Дол Заповедный | страница 12



— Есть дол! Потому и есть, что — тайна! — голос у мужика со злости охрип. — Есть! Кто хочет — увидит, найдет! Кто хочет! А не захочет — и не увидит!

Ворон слушал, и лицо его было смутно, как давеча, когда Пила и он быстро шли через поле по меже, и восходивший над черным лесом молодой, яркий месяц бросал на них первый свой свет.

— Горе вам, богатые, — вполголоса, быстро, будто отвечая кому-то, вдруг сказал он. — Горе вам, ибо получили вы уже утешение свое. И нечего ждать вам ни в сей жизни, ни в будущей.

От непонятных этих и не вязавшихся ни с чем слов стало жутко. Мужик передернул плечами.

— Ась? — переспросил он. — Ты чего говоришь, Ворон? Кому?

— Никому, — Ворон закрыл глаза, откинулся, взял белую руку женщины, прижался к ней щекой. — Никому.

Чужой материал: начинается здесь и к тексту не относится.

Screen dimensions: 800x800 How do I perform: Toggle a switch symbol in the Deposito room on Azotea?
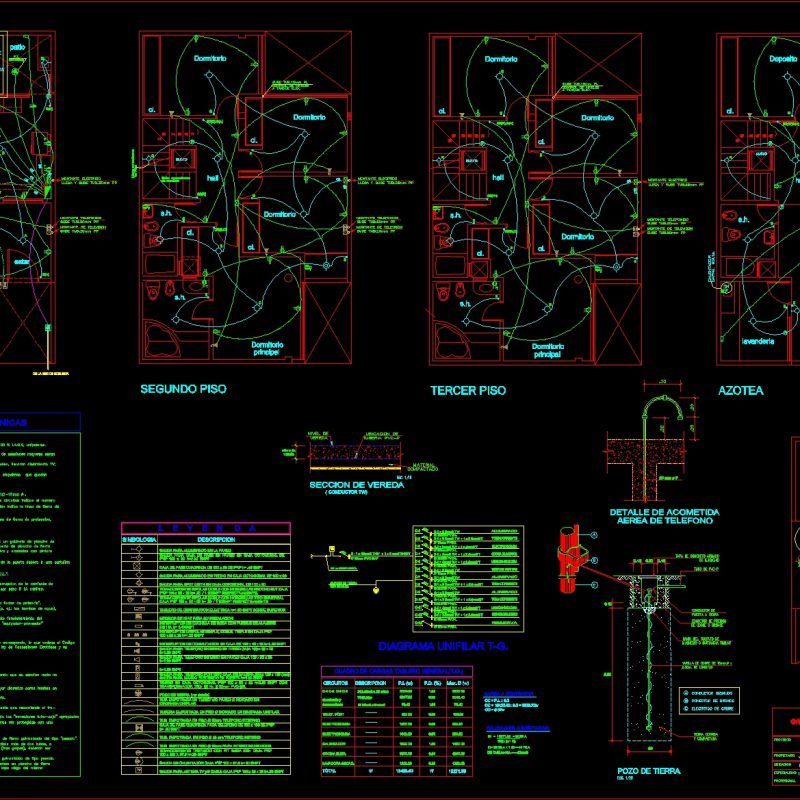click(766, 114)
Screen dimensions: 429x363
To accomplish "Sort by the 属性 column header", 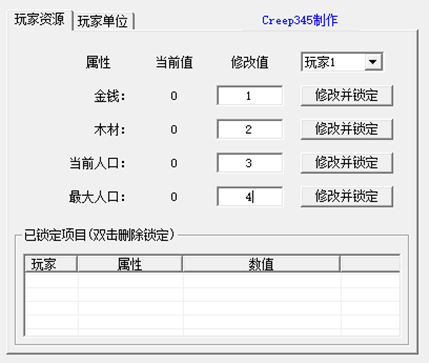I will 130,264.

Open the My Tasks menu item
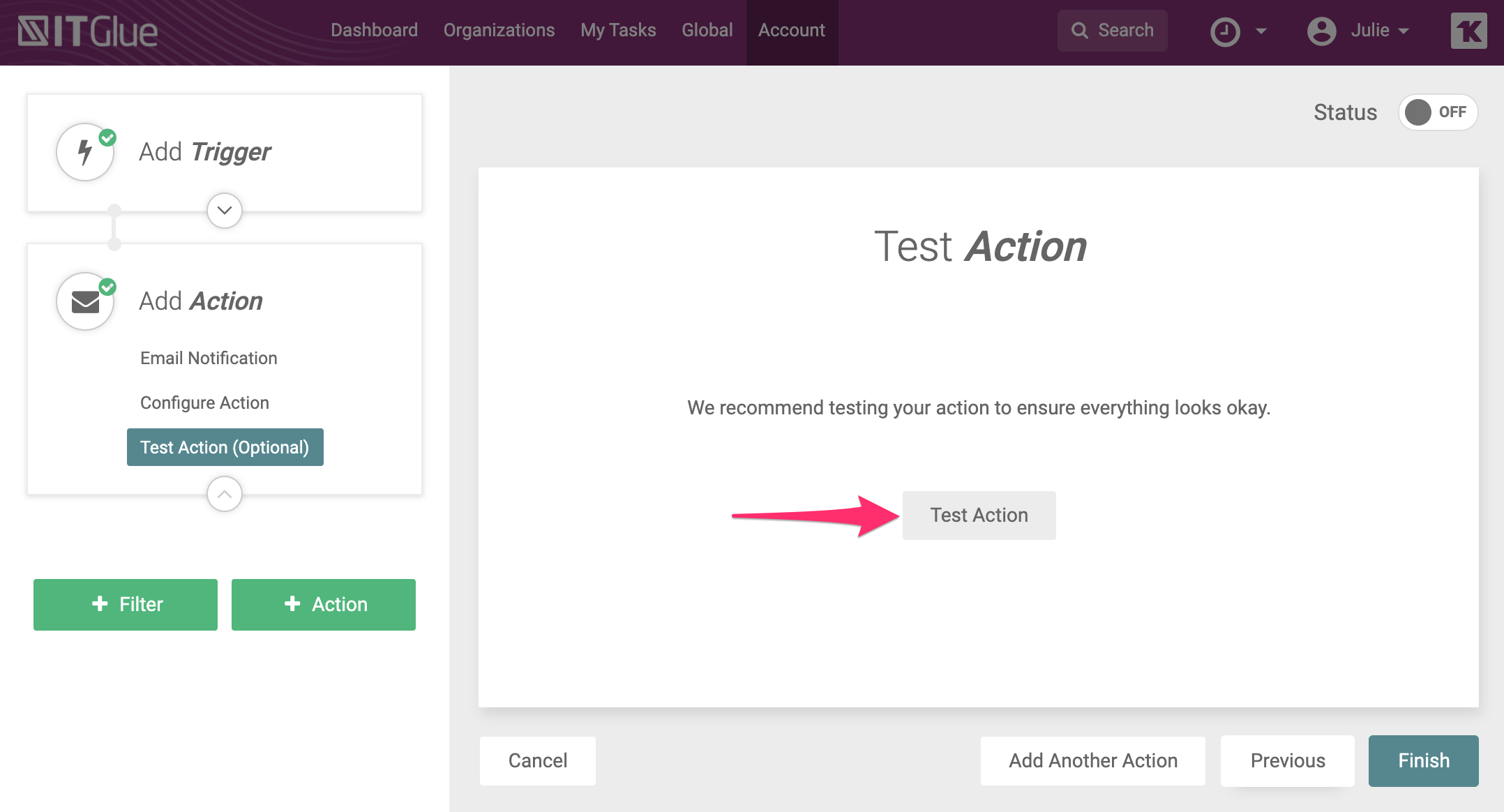[x=618, y=31]
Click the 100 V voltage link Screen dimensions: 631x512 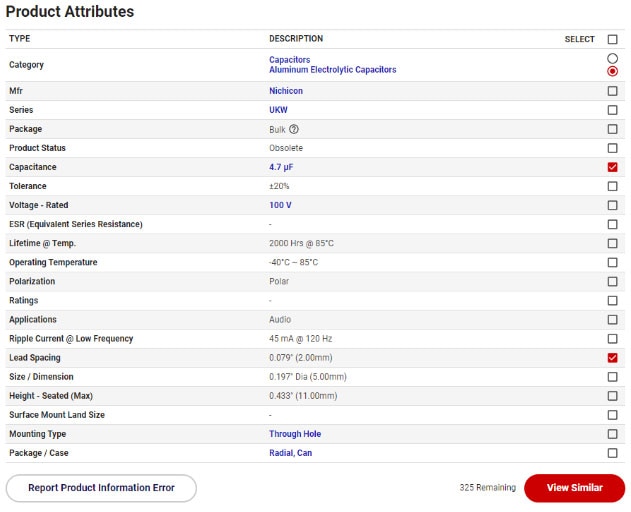coord(280,205)
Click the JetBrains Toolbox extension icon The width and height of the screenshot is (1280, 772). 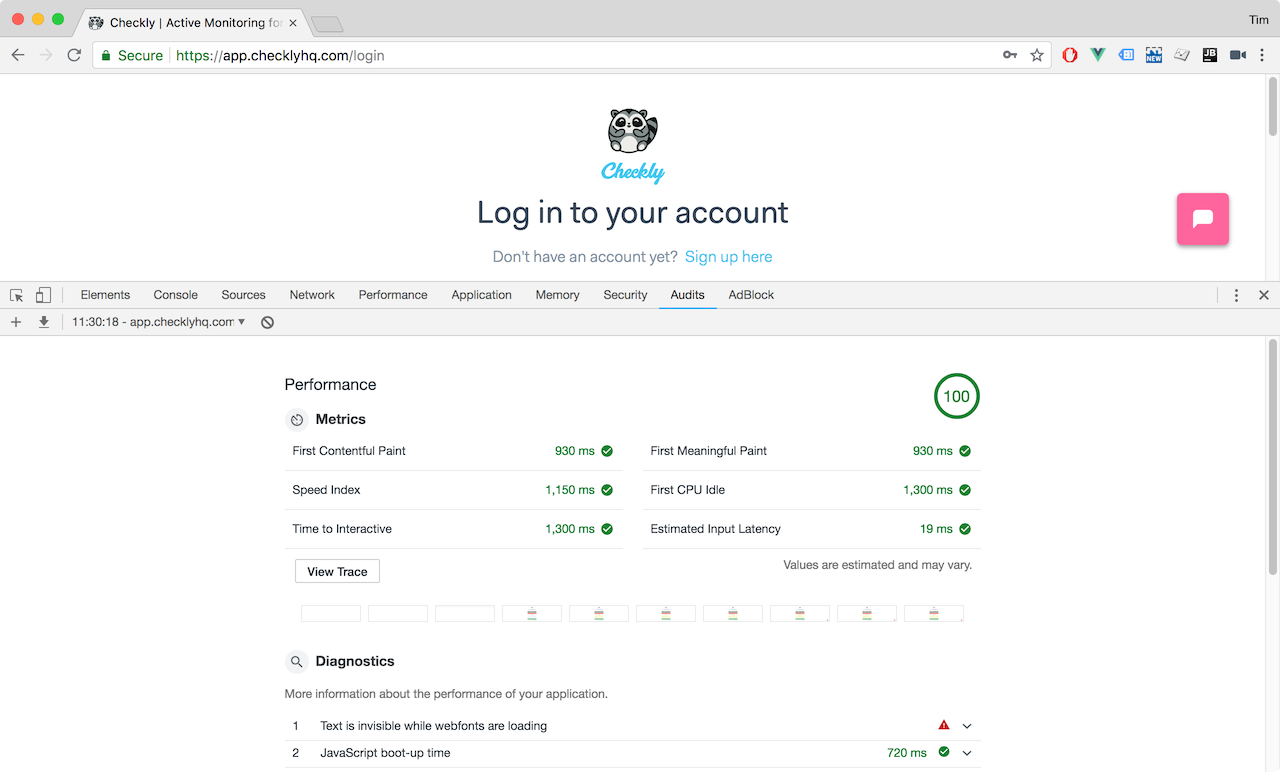point(1209,55)
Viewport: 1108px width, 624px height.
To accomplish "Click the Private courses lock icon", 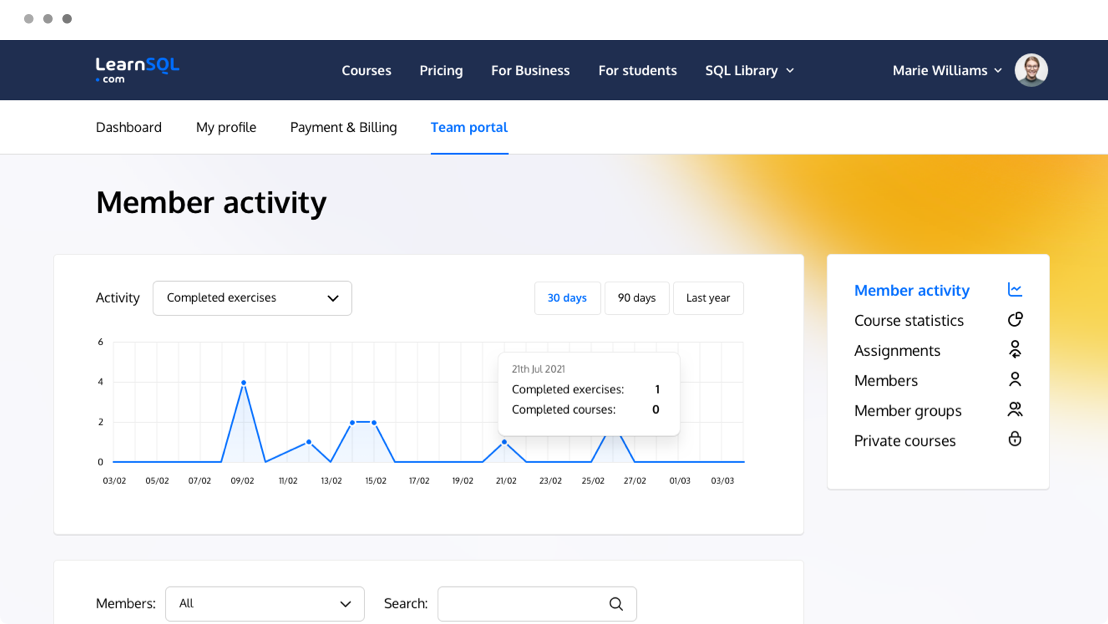I will 1015,440.
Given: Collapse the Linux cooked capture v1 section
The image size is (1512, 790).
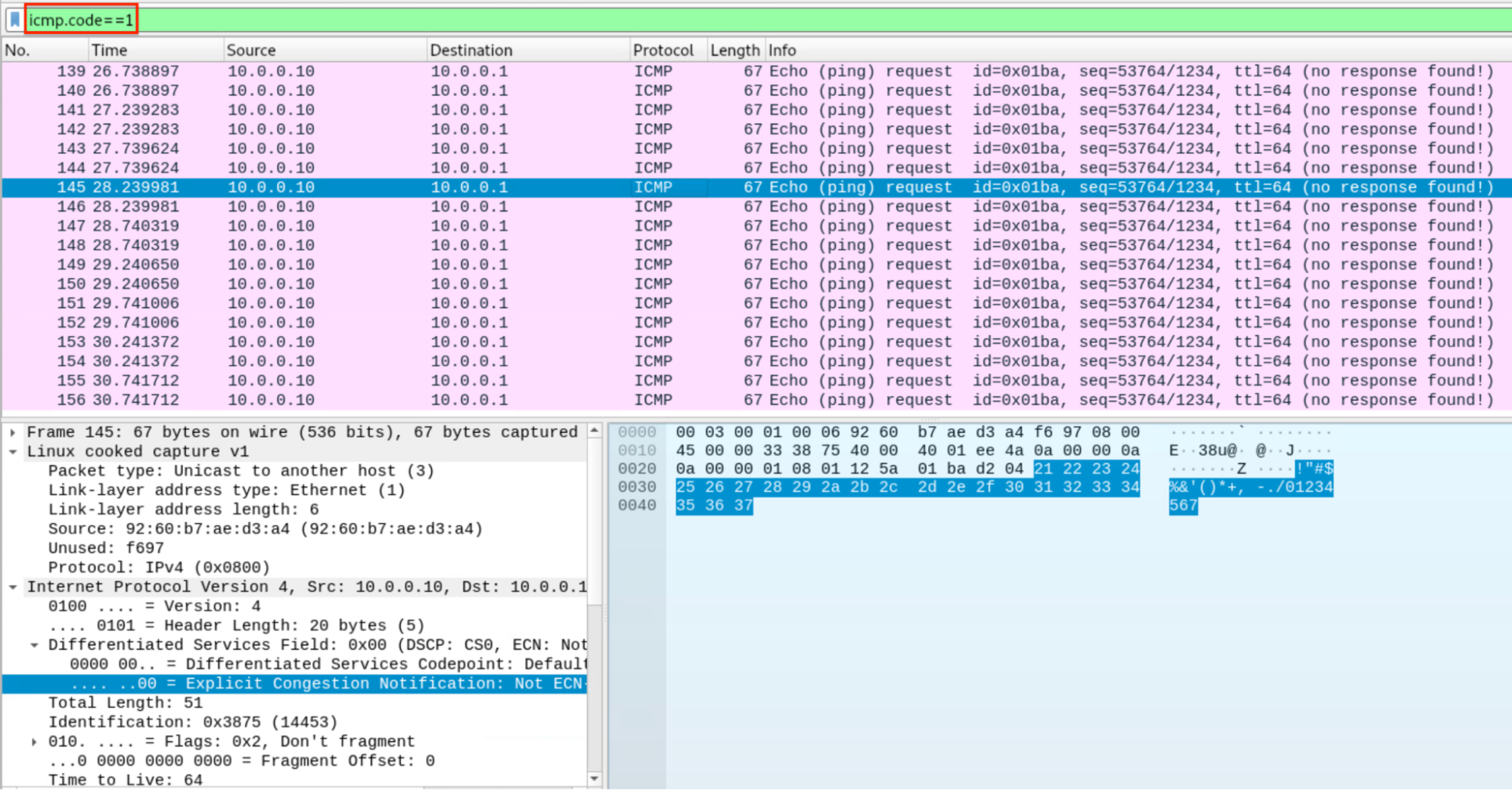Looking at the screenshot, I should (12, 451).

— Не слушай его, Ефрем, не слушай, Ворон, — она гладила его по каштановым волосам, ласкала. — Не слушай. Нет никакого дола. А и есть, так чужой. Не наш. Постылый. Или Строгановых-купцов, или царских воевод. А нам уходить. К кзыл-башам уйдем. Вместе будем.

Мужик крякнул:

— Да. Такая полюбит, все отдашь. Все… Все по ее будет!

Ворон улыбнулся хмуро.

— Ты слышишь, что он говорит? Смеется. А ты? К кзыл-башам? Это за море, значит? В Персию? А хороша, наверно, Персия. Зимы нет. Все лето и лето. И все мне другое станет и другим явится. А этого уж ничего не будет. И обратится все это в сон. И во сне мне все это нахлынет. И Пила, и поляна, и свет сей желтый месячный. И ты, лада. И возрыдаю. Во сне возрыдаю, другим стану, а меня этого и в помине не будет. Вода соленая, пенная ляжет, оденет холодом тонким…

— Ворон! — вскрикнула женщина, — не рви мне душу! Не смей!

— И Северьян же в туманном облаке явится, головой кивать станет. Хорошо тебе, скажет, Ворон, в кзыл-башах.

— Не скажет! — опять вскрикнула женщина, и в голосе ее был страх. — Не скажет, Ворон, не скажет!

— Почему! — он приподнялся, взглянул на нее остро. — Почему? Скажи!

— Скажу! Расстриженного попа, что в Крыму, в Кафе на базаре стельками да тесьмой плетеной торговал, помнишь?

— Ларивона? Трехпалого, на верхней губе бородавка, рыжего?

— Да!

— Ну, так что, — помню!

— Так я его на Москве у церкви видала, у Спаса на Якиманке… милостыню просил.

— Ну, ну — и что? Ну, видела! Да как он на Москве оказался?

— А как и мы! Так же и утек!

— Хорошо, лада, хорошо, говори дальше… Что ж Ларивон тебе сказывал? Ведь сказывал же? Да?

— Сказывал, что бросили Северьяна в море рыбам на съеденье, оттого и нет более его на свете.